The reliability of survival benefits reported in single-center randomized controlled trials (sRCTs) for critically ill patients when evaluated in subsequent multicenter randomized controlled trials (mRCTs) remains uncertain.
They searched PubMed for sRCTs published in the New England Journal of Medicine, JAMA, or Lancet from inception (December 31, 2016). The inclusion criteria involved a statistically significant decrease in mortality with any intervention (drug, technique, or strategy) among adult critically ill patients. Afterward, searches were done for mRCTs addressing the same research question as the sRCTs.Results concordance between sRCTs and available mRCTs was compared. The systematic review was registered in PROSPERO. (CRD42023455362).
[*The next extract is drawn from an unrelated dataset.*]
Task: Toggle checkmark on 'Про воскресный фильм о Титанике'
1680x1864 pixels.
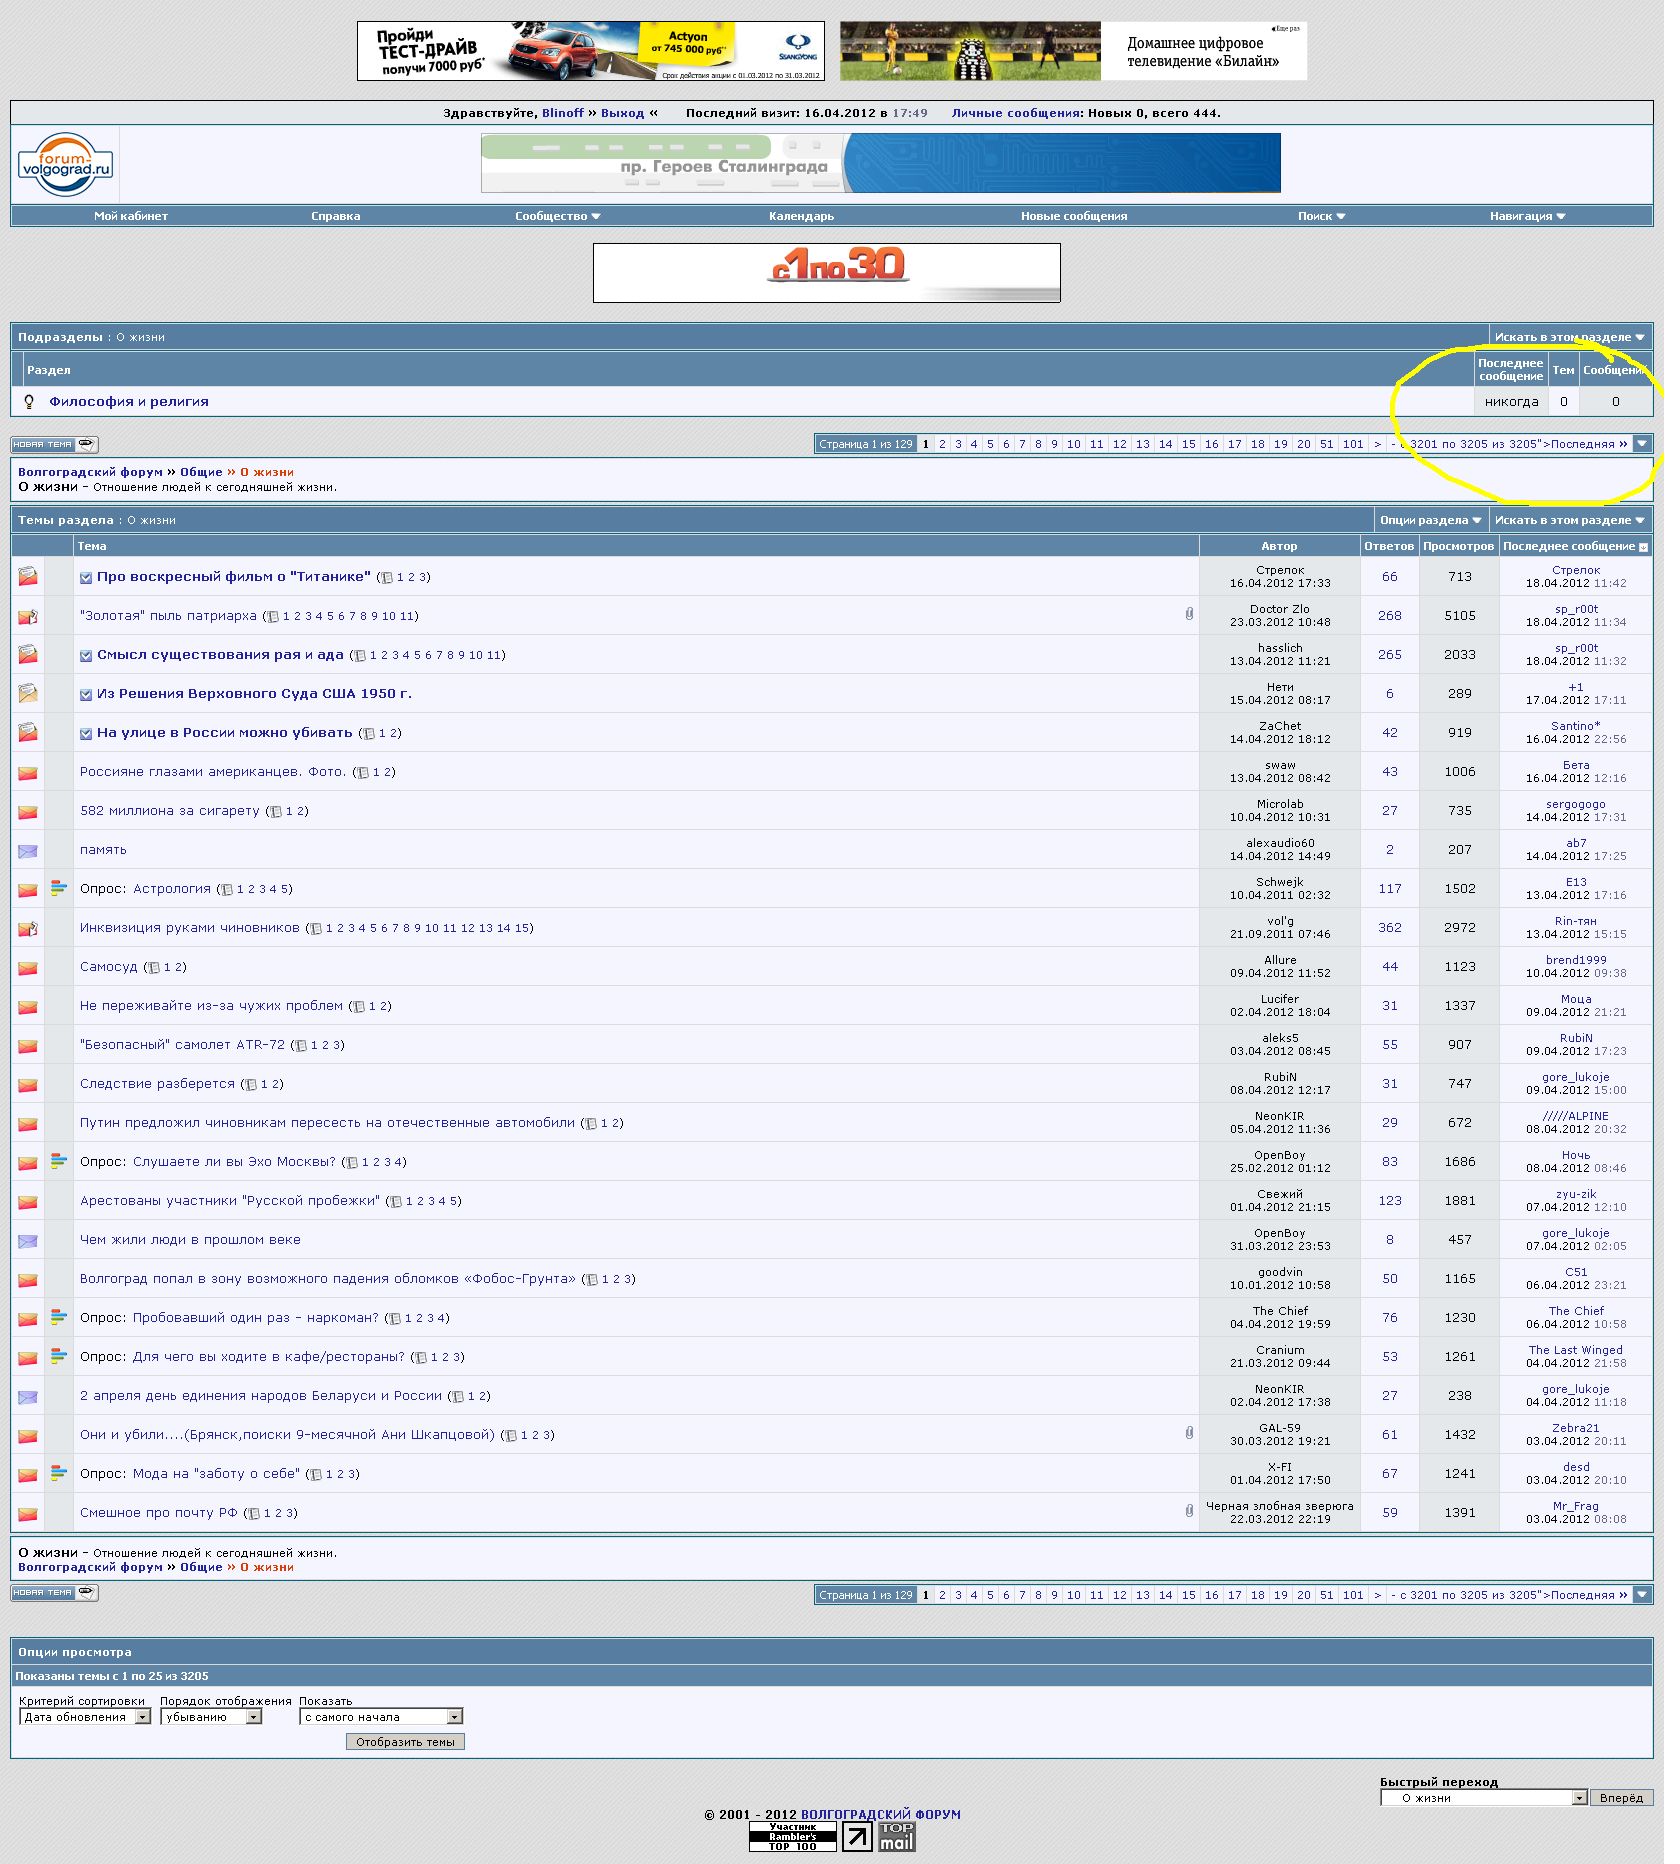Action: (x=86, y=578)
The results showed 19 sRCTs outlining a notable decrease in mortality among adult critically ill patients. For 16 of these sRCTs, at least one subsequent mRCT was identified (24 trials in total), leaving three sRCTs with interventions yet to be addressed in a subsequent mRCT. Merely one out of the 16 sRCTs (6%) was succeeded by an mRCT replicating a significant mortality reduction; conversely, 14 (88%) were grown by mRCTs displaying no mortality difference. A subsequent mRCT contradicted the positive outcome of one sRCT (6%) on intensive glycemic control, revealing a significant mortality increase. Six of the 14 sRCTs in international guidelines (43%) are now either removed or discouraged in the latest versions of relevant guidelines.
They concluded that sRCT-reported mortality reductions rarely persisted in mRCTs, suggesting sRCT findings should guide hypothesis generation rather than guideline formation.